Obviously the last two points would span too much time. They would be much more part of a homework, perhaps a final project – but there have been exceptional students that you can sort of lead into the thinking behind even in an oral examination. What is important is that you can see in this simple example how the taxonomy grows and how you find interesting questions to lead you through the oral exam without making it a simple question-answer game. This applies to written examinations as well – the trouble (for the examiner mostly, lol) comes when the first point is not there, but there is all sorts of knowledge about the latter points.

Anyway, now that you have the test all set up, you’re all prepared, you have trained yourself in the mannerisms of the presentation, you want to appear professional, but positive, you have a glass of water ready, some pen and paper – everything for the student and you to have a conversation, you need to grade the test.

Ah well, here is where the funny part comes. The first guy never showed up. At first we were worried he might be wandering the offices at University (we work in a research institute, we are only associated with the University for teaching duties, our offices are off-campus), but the secretary at University did not see him at the agreed-upon time either. The second woman was clearly an intelligent woman (since she followed logical arguments and actually deduced a satellite orbit during the exam), but she just didn’t study, like actually just sit down and think about the material. She was just happy that we gave her the lowest passing grade and off she went. This left me a bit sad, when I shouldn’t be. Everybody has a right to put certain classes on the backburner. Simply because one is intelligent one does not “owe it to the world” to succeed or do hard things. But still…

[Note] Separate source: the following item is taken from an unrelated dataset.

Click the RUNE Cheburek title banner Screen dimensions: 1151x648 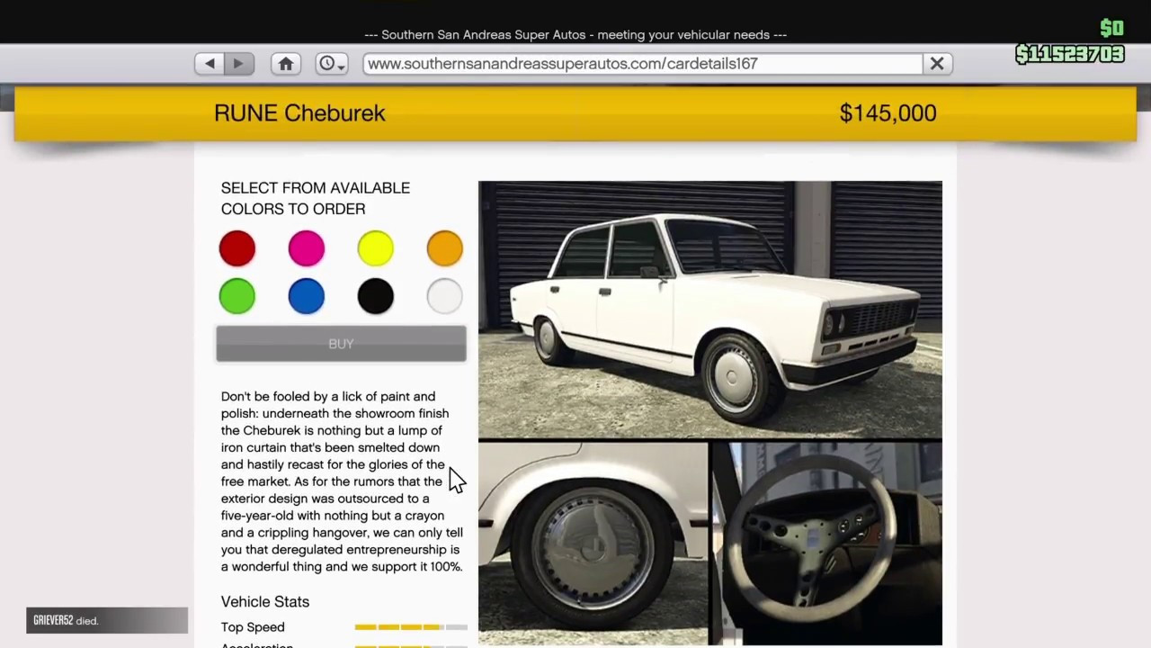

I also have to say that the workshop itself last week was utterly boring and the teacher was a bit incompetent. He brought a lot of knowledge to the table, but I felt he couldn’t apply it. It is weird, because it’s now the second week, I’ve complained about the lecturer on this blog, but the first training sessions relating to didactics at University were really good. I guess I was pampered and now have quite high standards. We also had the misfortune that due to scheduling conflicts our group turned out to be quite small and filled with teachers of the natural sciences (physicists, chemists, biologists, etc.). As such, some of us were actually yearning for more structure… more truths… I mean, yes we acknowledge there is personality in every subject, even in math, but the teacher as a psychologist was almost set out to invalidate any fact presented as absolute truth. Ah well, it’s not easy teaching scientists :D. I got a lot of great insights by my fellows, though. How they deal with things, certain situations familiar to all of us. Plus the anecdotes, oh the funny test answers (if you have any fun ones, please do share!), the logically impossible excuses (the fifth death of a grandmother in a semester).

It was a nice respite from my overly research driven activities around me at the moment, but alas, now it’s back to QUASARS!